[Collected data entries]
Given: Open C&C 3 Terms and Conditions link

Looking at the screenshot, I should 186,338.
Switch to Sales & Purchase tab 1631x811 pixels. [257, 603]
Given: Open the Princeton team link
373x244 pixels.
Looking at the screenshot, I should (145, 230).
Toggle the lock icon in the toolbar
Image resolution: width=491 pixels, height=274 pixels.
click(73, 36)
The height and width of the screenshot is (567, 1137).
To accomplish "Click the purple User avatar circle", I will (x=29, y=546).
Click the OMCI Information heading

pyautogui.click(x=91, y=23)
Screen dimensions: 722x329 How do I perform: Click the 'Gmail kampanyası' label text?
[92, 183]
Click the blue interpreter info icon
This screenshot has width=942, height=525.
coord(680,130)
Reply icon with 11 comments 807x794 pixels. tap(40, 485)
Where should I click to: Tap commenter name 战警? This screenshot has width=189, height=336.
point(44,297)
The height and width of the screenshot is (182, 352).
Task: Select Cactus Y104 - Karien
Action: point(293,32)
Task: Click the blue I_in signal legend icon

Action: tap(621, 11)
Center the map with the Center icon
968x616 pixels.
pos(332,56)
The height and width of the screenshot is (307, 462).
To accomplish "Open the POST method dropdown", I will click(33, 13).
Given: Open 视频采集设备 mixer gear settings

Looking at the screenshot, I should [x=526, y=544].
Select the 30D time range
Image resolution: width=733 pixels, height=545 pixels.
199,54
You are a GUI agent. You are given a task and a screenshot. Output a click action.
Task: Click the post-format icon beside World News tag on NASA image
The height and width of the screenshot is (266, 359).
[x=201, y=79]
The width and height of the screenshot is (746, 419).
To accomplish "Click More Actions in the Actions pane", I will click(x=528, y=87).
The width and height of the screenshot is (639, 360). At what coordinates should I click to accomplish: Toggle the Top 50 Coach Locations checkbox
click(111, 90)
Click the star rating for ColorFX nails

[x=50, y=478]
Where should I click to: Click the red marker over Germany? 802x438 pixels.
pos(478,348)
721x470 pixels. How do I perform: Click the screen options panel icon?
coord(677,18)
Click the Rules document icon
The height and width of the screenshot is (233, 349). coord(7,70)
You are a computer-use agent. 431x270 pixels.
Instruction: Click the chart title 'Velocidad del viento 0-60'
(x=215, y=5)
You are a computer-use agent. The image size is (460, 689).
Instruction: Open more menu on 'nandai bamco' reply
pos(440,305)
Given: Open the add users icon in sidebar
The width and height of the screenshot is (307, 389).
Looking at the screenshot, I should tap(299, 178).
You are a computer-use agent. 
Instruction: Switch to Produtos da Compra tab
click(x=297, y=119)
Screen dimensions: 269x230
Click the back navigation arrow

• _What is being asked_:
Copy out the data above word for word, starting at its first line and ending with the line that contains "Click the blue interpreter info icon".

• _Task answer_:
Given: Open C&C 3 Terms and Conditions link

Looking at the screenshot, I should 186,338.
Switch to Sales & Purchase tab 1631x811 pixels. [257, 603]
Given: Open the Princeton team link
373x244 pixels.
Looking at the screenshot, I should (145, 230).
Toggle the lock icon in the toolbar
Image resolution: width=491 pixels, height=274 pixels.
click(73, 36)
The height and width of the screenshot is (567, 1137).
To accomplish "Click the purple User avatar circle", I will (x=29, y=546).
Click the OMCI Information heading

pyautogui.click(x=91, y=23)
Screen dimensions: 722x329 How do I perform: Click the 'Gmail kampanyası' label text?
[92, 183]
Click the blue interpreter info icon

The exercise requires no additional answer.